- [Your goal]: Search each line below for "resolution", then return the lines where it appears.

- [Saved data entries]:

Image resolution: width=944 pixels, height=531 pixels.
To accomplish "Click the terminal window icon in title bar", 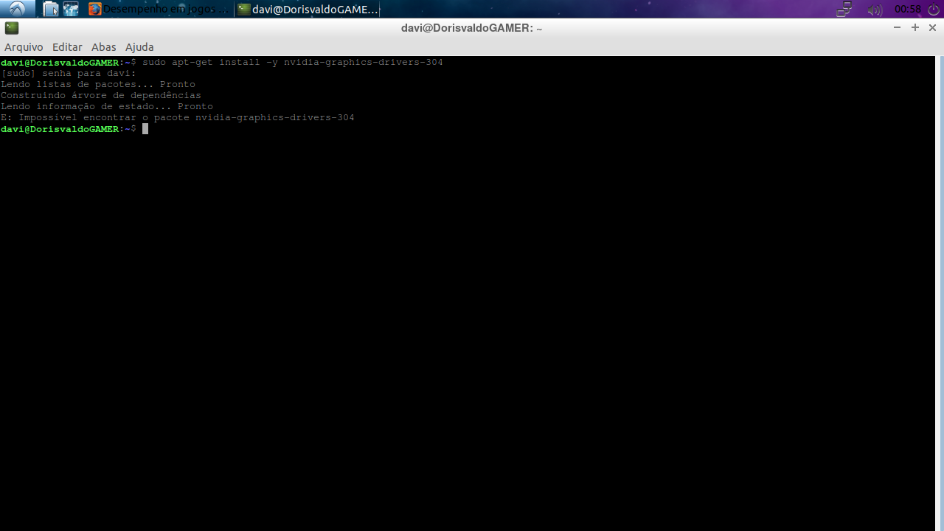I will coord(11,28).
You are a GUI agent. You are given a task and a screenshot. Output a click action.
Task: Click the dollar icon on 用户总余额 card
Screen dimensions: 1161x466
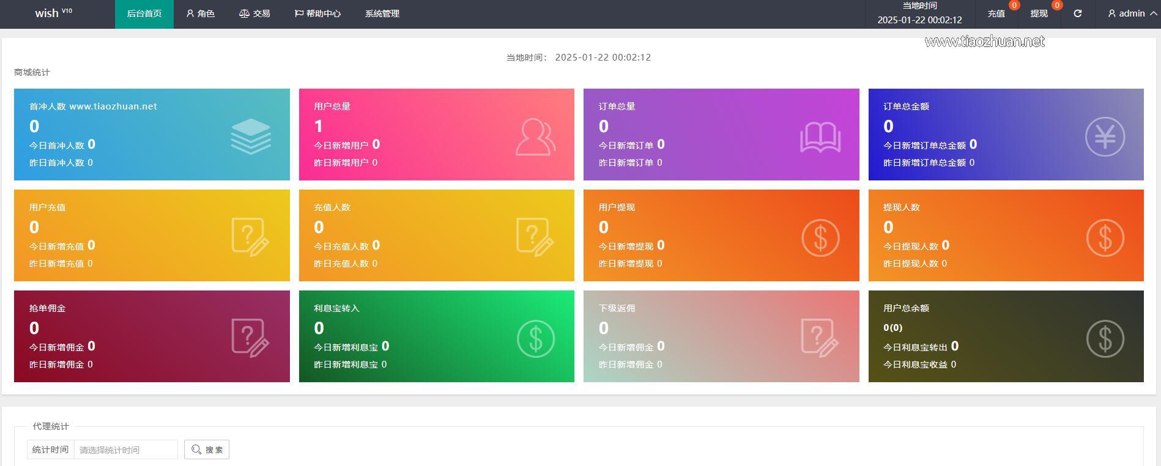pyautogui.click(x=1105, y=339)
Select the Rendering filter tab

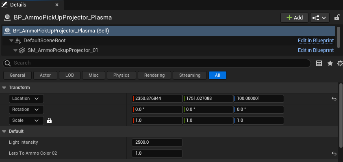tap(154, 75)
--
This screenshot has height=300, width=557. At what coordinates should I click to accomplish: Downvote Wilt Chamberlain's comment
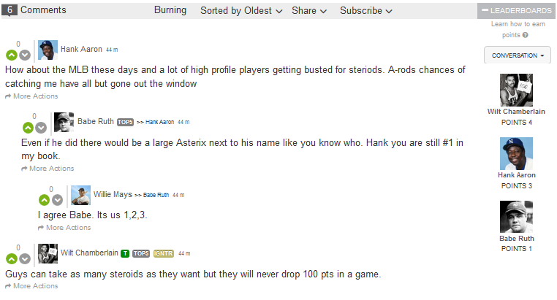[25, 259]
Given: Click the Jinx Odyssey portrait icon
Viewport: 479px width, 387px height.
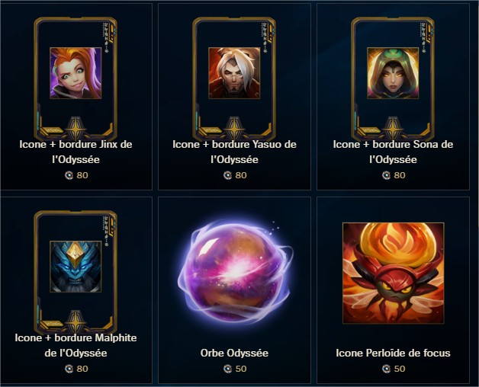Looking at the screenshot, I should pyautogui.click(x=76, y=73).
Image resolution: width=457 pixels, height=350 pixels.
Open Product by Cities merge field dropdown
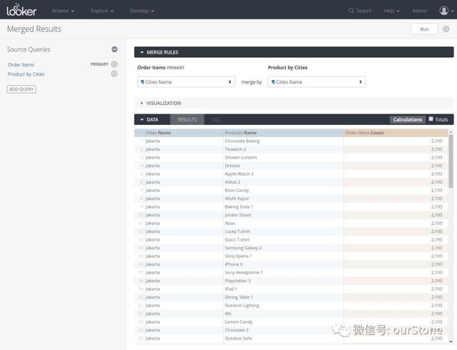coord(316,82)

- [Task answer]:
Image resolution: width=944 pixels, height=531 pixels.
Image resolution: width=457 pixels, height=350 pixels.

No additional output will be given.